In the ensuing years from losing her vocalist brother in a car crash, a young guitar prodigy comes into play – which is left to speculation that he could be a reincarnation of her late brother.
“A Mighty Oak” opens with a band doing a soundcheck in a trendy but tiny concert venue. Gina Jackson (Janel Parrish) is a manager for the fictitious yet poorly-named band, Army of Love. The filmmakers try to insert a feeling of immediacy akin to the opening of “A Star is Born,” by showing Gina flummoxed looking backstage for her tardy lead singer. The late lead singer is Vaughn (Levi Dylan, grandson of Bob Dylan) and he’s holed is in his dressing room, working on a new tune. Gina is adamant for him to get on stage but first, because he’s self-absorbed, she needs to hear his new ballad. I love music, I have a really eclectic range of taste, but the song and the accompanying original music is not good. This song in particular sounds like a cringe-inducing Creed-like vocal or some similar cheesy ’90s rock band. After he’s done playing his song, the band gets on stage and continues to play to the audience. Just as things are looking up for Vaughn and his Army of Love, the band gets into a head-on collision on their way back from the venue. Car crashes are intense, scary, and director Brian McNamara completely bungles the delivery. The car crash scene is pure slapstick, Vaughn is “launched” through the windshield but the sloppy editing shows the actor clearly just leaning forward towards the glass. If that wasn’t bad enough, the camera shows shattered glass with all the band’s instruments crashing, one by one, in a heavy-handed montage striving for symbolism.

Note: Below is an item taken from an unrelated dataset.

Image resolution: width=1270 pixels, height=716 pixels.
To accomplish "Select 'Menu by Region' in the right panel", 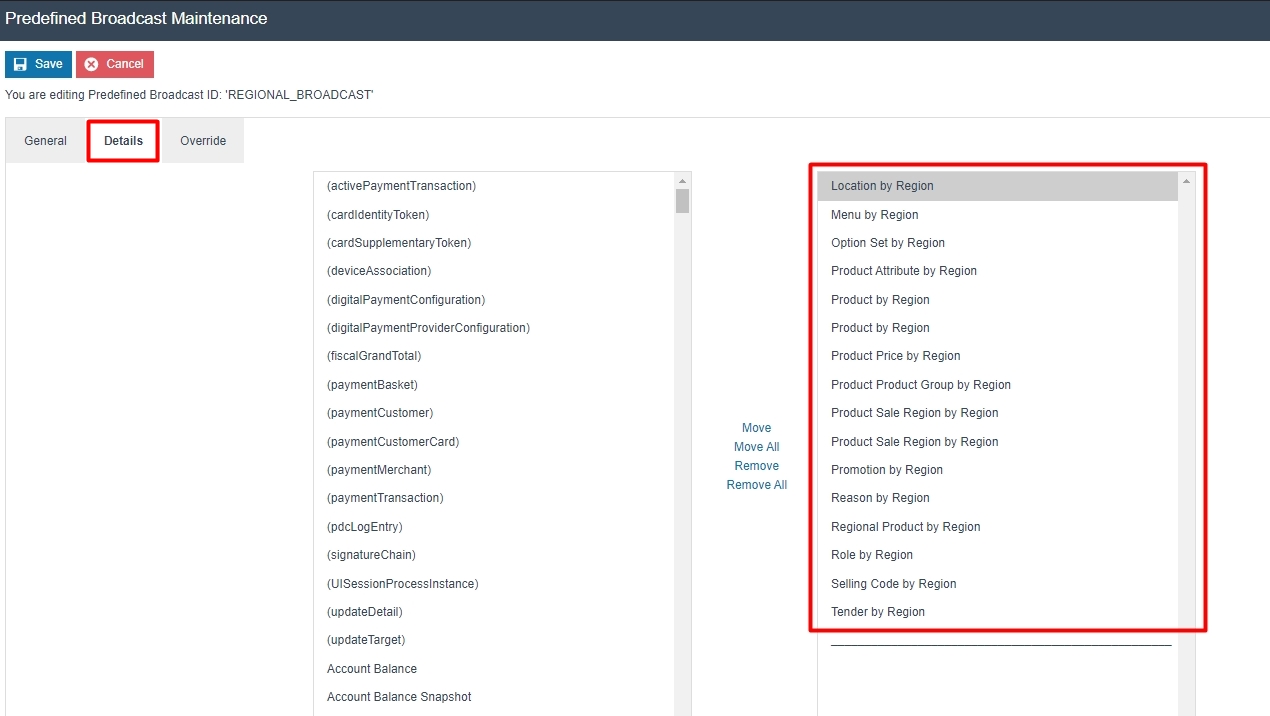I will coord(873,214).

Cut to months or years later (the filmmakers never make it clear) and Gina is behind on her bills and looking pretty amazing for someone who’s supposedly grieving and not taking care of herself. Enter Oak Scoggins (Tommy Ragen), a 10-year-old boy who lives above the coffee shop, with his pill-addicted mother, where the surviving members of Army of Love frequent. The coffee shop’s owner oddly just gives Oak the deceased Vaughn’s guitar with the irrelevant advice of, “if you don’t use it, you’ll lose it.” Although broke, Gina has money to gamble and seems like a pretty bad Blackjack player. After blowing $3,000 on the tables, she is determined to find a new act or reunite the old band.

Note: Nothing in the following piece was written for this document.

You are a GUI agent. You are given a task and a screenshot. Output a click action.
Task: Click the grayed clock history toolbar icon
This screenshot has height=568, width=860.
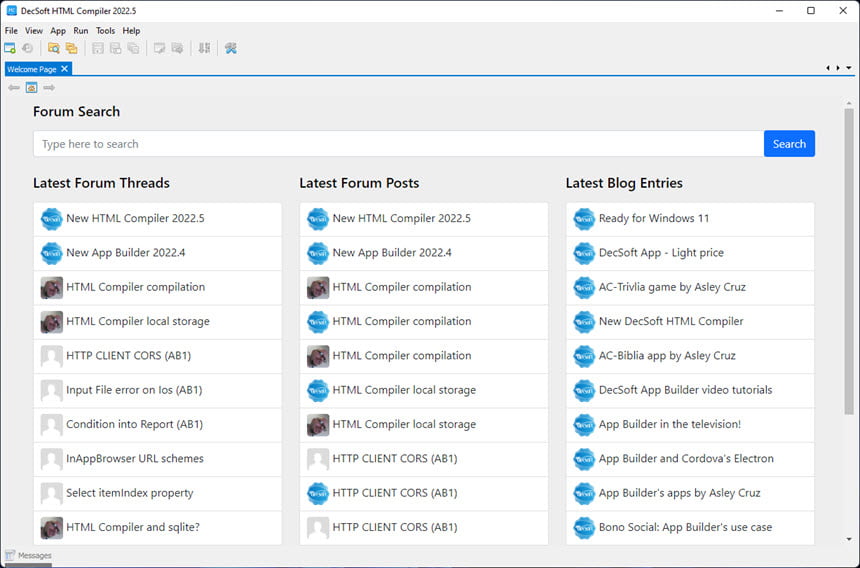pos(27,48)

Eventually, Gina meets this potential child prodigy and becomes convinced that he’s Vaughn reincarnated, yes that’s the premise of the film. All it takes for her to be convinced is that he learned Vaughn’s simple three-chord guitar melody and points with the rock-n-roll devil-horns gesture that surely ONLY Vaughn would do. Even more insane is Oak, a little boy, ends up leading the adult band and he’s immediately accepted by their audience. The cast is chock full of Disney Channel former stars, who are all way too cute and cheery to be actual artists and they’re perfectly groomed every moment of the day. “A Mighty Oak” is so bad it’s almost good but the underlying cheese, the perplexing plot, and bizarre character motivations, make it a dud.